Discovery on private network without access to internet

shill · ‎05-21-2016

We are currently discovering our corporate network and we have an isolated network that is not allowed to connect to the internet that we would like to start discovering and possibly some orchestration.

Is it possible to install a mid server in the isolated network and have it talk to a corporate network mid server and then up to the instance?

I'm thinking I might be able to convince security to allow this via some firewall rules as other systems do communicate between the networks (very restrictively though).

If that is not possible, are there any other options?

doug_schulze · ‎05-21-2016

Steven,

Unfortunately not.. The only option you have is set up a proxy that allows the necessary access.
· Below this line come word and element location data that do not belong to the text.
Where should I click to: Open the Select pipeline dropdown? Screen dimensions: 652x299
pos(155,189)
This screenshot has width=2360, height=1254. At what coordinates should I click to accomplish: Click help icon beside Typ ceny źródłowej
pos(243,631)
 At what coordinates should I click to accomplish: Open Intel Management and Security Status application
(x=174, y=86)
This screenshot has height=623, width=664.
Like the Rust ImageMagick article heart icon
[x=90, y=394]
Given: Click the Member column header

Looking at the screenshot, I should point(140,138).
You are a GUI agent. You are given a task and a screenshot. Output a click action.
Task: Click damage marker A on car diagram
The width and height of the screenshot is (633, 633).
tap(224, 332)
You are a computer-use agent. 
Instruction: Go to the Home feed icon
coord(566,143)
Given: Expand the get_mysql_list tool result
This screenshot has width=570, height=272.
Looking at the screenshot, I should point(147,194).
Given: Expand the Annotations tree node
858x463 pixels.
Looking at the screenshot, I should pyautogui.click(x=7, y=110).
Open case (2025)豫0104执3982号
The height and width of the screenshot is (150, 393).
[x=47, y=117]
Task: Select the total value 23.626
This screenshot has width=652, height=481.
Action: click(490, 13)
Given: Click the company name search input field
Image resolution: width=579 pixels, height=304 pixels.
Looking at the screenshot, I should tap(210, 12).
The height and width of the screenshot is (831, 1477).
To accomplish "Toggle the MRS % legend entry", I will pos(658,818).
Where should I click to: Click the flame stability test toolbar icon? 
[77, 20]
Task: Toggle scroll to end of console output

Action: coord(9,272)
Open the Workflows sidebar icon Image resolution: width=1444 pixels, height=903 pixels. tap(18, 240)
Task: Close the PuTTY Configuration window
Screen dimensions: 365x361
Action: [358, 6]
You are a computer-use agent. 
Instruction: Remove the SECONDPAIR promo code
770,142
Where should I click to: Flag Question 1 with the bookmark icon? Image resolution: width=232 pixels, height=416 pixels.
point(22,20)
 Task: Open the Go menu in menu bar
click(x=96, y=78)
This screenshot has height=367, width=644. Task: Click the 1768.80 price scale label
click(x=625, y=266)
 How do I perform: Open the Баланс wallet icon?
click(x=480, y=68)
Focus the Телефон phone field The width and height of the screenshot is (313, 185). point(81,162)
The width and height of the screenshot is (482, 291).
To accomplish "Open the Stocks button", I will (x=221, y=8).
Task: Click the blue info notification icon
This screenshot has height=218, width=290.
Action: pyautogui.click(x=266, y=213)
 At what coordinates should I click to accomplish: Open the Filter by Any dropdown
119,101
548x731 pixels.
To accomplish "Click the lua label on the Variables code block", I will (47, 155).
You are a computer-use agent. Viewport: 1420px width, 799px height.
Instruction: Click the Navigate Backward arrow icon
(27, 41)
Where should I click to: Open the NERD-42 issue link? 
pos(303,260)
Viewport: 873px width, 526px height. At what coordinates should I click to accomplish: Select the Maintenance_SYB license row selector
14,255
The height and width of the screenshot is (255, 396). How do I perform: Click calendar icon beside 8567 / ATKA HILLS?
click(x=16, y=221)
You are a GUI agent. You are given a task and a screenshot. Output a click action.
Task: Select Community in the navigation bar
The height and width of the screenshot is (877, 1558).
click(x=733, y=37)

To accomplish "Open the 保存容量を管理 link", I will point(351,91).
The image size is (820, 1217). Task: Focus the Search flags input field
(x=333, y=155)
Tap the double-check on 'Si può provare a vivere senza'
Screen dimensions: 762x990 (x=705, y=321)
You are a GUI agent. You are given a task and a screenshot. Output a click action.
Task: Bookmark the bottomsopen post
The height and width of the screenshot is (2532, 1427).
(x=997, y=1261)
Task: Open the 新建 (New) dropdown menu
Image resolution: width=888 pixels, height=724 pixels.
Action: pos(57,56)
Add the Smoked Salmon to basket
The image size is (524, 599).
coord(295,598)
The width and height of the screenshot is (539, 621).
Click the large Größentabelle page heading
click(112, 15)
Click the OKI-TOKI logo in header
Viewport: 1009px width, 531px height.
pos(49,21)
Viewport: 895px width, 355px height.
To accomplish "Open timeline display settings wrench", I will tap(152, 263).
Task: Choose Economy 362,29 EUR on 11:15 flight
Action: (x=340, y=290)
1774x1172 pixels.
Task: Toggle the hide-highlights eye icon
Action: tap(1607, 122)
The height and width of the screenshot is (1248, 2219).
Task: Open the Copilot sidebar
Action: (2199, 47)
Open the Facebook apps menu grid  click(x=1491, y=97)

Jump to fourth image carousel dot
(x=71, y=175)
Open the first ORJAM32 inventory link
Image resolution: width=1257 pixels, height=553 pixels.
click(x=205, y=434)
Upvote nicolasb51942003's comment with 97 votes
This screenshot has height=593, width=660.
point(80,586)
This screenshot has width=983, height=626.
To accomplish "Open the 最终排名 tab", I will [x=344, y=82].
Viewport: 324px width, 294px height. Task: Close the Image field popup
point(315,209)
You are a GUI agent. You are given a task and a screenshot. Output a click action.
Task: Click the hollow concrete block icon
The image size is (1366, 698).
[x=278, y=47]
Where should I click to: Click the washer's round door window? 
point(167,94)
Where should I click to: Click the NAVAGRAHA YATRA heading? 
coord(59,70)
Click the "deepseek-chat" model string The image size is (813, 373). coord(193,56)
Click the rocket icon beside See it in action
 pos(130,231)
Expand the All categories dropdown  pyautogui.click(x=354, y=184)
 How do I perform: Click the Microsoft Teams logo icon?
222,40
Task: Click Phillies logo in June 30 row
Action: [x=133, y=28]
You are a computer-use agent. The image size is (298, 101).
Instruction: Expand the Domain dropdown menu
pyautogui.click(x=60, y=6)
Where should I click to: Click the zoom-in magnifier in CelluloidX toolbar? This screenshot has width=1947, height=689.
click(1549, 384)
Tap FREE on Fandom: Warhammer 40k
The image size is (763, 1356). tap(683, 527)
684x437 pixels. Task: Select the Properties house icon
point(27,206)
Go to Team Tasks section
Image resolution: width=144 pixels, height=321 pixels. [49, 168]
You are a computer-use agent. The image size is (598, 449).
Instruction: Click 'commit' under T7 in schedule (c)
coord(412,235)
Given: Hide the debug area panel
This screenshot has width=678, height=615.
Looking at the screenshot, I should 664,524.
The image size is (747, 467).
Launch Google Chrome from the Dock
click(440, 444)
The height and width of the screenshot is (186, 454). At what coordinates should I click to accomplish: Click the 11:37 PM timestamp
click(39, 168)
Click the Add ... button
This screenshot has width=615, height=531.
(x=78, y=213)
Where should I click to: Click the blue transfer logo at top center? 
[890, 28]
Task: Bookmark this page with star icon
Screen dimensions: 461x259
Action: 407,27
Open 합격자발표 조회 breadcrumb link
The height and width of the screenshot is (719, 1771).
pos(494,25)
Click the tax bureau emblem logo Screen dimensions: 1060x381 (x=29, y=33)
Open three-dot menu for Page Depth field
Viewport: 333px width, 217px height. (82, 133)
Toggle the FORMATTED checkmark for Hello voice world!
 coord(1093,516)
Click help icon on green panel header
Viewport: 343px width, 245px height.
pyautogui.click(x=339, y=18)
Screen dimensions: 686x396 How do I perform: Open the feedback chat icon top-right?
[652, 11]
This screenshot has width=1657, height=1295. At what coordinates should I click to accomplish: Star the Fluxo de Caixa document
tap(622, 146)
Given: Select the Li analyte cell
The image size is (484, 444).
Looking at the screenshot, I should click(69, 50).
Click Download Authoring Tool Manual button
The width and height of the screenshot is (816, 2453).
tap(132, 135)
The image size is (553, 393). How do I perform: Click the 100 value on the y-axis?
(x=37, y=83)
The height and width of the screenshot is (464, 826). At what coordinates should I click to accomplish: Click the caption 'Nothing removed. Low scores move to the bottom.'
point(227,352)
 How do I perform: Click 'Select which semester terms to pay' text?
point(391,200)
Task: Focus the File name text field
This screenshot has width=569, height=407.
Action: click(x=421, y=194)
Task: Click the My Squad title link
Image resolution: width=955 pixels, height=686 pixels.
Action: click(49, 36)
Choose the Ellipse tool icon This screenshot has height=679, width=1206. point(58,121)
I had one friend whose servers were locked down mission impossible style, we worked with their security to setup a network proxy with full traffic monitoring that allowed only this one midserver out to their instances IP from their source IP over only a single port during only a specific time..

It passed their muster, maybe it can work for your security team...

View solution in original post

doug_schulze · ‎05-21-2016

Steven,

Unfortunately not.. The only option you have is set up a proxy that allows the necessary access. I had one friend whose servers were locked down mission impossible style, we worked with their security to setup a network proxy with full traffic monitoring that allowed only this one midserver out to their instances IP from their source IP over only a single port during only a specific time..

It passed their muster, maybe it can work for your security team...

shill · ‎05-23-2016

Thanks Doug. I kind of figured that would be the case, but just needed confirmation.

bharath10 · ‎05-06-2018

Hello Doug,

I have one concern, which best way to get connectivity when you say ' allowed only this one midserver out to their instances IP from their source IP over only a single port during only a specific time..'

A. Can i request to allow traffic to snow instance IP address ? Or

B. Can i request to allow traffic to snow instance urls? is there any chance to change of (snow instance) ip address. just because if ip is changed for the instance and connectivity is lost. Is ip address assign to instances are fix ?

i am new to this, need expert comment !

Thanks

Bharat

doug_schulze · ‎05-07-2018

Yes you sure can.. here is a docs link that I outline the type of connections you can setup with your network team..

https://docs.servicenow.com/bundle/helsinki-servicenow-platform/page/product/mid-server/reference/r_MIDSvrExtConnectRequirements.html

If you use Ip, which you can find on HI after logon that 'could' change.. So URL is always the best option so you don't have to deal with re-configuring the IP address in the rare chance it would change.